2025, Oct 01 03:00

Split a Pandas column on the last comma with str.rsplit and fix the ValueError during assignment

Split a Pandas column into two by the last comma using str.rsplit. Avoid ValueError Cannot set a DataFrame..., fix shape mismatch, and replace row-wise apply.

Splitting a single Pandas column into two can look deceptively simple, until a seemingly harmless assignment throws ValueError: Cannot set a DataFrame with multiple columns to the single column. Below is a concise walkthrough of the failure mode and a robust way to split on the last comma, even when there are multiple commas in the text.

Problem

There is a function that takes a dataframe with six columns and tries to split a text column into two new columns using row-wise apply. Inside the function it fails with a shape-mismatch error; outside the function it doesn’t. The core idea is to find a comma and slice left/right parts.

def build_frame():
    df_six = "some data"
    def left_of_comma(txt):
        ln = len(txt)
        rng = range(ln)
        sep = ","
        for i in rng:
            if txt[i] == sep:
                pos = i
        return txt[0:pos]
    def right_of_comma(txt):
        ln = len(txt)
        rng = range(ln)
        sep = ","
        for i in rng:
            if txt[i] == sep:
                pos = i
        return txt[pos+1:]
    df_seven["Column Val1"] = df_six.apply(lambda row: left_of_comma(row["Splittable column"]), axis=1)
    df_eight["Column Val2"] = df_seven.apply(lambda row: right_of_comma(row["Splittable column"]), axis=1)
    df_out = base_df_6c.drop("Splittable Colum", axis=1)
    return df_out

What actually goes wrong

The error Pandas raises means the right-hand side of the assignment resolves to a DataFrame instead of a one-dimensional Series. Once that happens, assigning it to a single column triggers the exception you see. Relying on row-wise apply plus custom string scanning makes the operation brittle. A simpler, vectorized approach avoids this class of shape mismatch entirely and deals correctly with rows that have more than one comma.
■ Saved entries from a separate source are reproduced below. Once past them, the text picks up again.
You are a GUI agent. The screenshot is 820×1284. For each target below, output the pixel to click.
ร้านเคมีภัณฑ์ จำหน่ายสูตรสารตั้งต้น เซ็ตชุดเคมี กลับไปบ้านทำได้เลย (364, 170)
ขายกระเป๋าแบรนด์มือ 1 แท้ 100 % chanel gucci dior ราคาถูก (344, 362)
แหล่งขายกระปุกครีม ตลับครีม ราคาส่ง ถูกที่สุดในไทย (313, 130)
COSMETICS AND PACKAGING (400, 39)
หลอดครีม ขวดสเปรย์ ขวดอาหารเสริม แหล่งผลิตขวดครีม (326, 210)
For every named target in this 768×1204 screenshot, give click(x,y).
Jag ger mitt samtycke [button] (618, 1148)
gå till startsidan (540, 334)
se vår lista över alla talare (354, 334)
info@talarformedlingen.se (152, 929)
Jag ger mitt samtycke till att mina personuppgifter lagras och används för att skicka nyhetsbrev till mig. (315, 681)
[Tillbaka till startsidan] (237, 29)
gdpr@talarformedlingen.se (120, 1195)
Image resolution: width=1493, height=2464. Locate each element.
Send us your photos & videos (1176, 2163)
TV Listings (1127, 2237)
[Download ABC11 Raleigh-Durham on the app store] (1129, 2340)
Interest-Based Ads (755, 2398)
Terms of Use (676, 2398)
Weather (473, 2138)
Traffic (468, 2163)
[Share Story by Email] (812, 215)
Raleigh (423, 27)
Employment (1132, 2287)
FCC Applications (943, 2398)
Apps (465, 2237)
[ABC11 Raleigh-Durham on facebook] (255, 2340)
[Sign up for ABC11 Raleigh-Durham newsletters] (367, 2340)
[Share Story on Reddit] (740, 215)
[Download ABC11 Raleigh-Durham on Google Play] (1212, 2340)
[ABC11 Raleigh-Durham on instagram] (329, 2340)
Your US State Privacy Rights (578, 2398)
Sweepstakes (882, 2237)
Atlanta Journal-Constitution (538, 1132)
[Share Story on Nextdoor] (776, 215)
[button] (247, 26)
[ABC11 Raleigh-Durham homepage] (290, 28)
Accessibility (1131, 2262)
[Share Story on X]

Solution: split on the last comma with str.rsplit

When there can be multiple commas, use right-split with n=1 to split only on the last comma. The first part becomes the explanation and the second part becomes the status. If there may be spaces after the comma, strip them.

df["Column Val1"] = df["Splittable column"].str.rsplit(",", n=1).str[0]
df["Column Val2"] = df["Splittable column"].str.rsplit(",", n=1).str[1]

If you need to trim spaces:

parts = df["Splittable column"].str.rsplit(",", n=1)
df["Column Val1"] = parts.str[0].str.strip()
df["Column Val2"] = parts.str[1].str.strip()

You can also create both columns in one go using expand=True and then strip:

df[["Column Val1", "Column Val2"]] = (
    df["Splittable column"].str.rsplit(",", n=1, expand=True)
      .apply(lambda s: s.str.strip())
)

End-to-end example

This dataset contains multiple commas per row and needs the last field to be the status, with everything before it as the reason.

import pandas as pd
sample = {
    "Index": ["1", "2", "3", "4"],
    "Splittable column": [
        ",FALSE",
        "Not Acceptable,Failed,NAN,FALSE",
        "Not acceptable,FALSE",
        ",FALSE",
    ],
}
df_in = pd.DataFrame(sample)
# Option 1: chain .str accessors
df_in["Column Val1"] = df_in["Splittable column"].str.rsplit(",", n=1).str[0].str.strip()
df_in["Column Val2"] = df_in["Splittable column"].str.rsplit(",", n=1).str[1].str.strip()
# Option 2: expand to two columns at once
# df_in[["Column Val1", "Column Val2"]] = (
#     df_in["Splittable column"].str.rsplit(",", n=1, expand=True)
#           .apply(lambda s: s.str.strip())
# )
# If needed, drop the original text column
# df_in.drop(columns="Splittable column", inplace=True)
print(df_in)

This keeps the last token such as FALSE in Column Val2, and preserves the entire left side, including intermediate commas, in Column Val1.

Why this matters

String splitting at scale is a common task, but assigning objects of the wrong dimensionality is an easy trap when using apply. Vectorized string methods such as str.rsplit with n=1 express the intent directly, handle rows with multiple commas consistently, and eliminate shape-related surprises during assignment. Adding str.strip() deals with extra whitespace that often appears after delimiters.

Takeaways

Prefer vectorized string operations over row-wise apply when splitting columns. Split on the last comma using str.rsplit(',', n=1) to handle inputs with multiple commas, and use str.strip() if spaces may trail the delimiter. If you ever run into a shape mismatch, inspect the right-hand side first by assigning it to a temporary variable and printing its type and shape; ensuring the data you pass into your function is explicit and consistent will also prevent unexpected behavior.

The article is based on a question from StackOverflow by Danylo Kuznetsov and an answer by furas.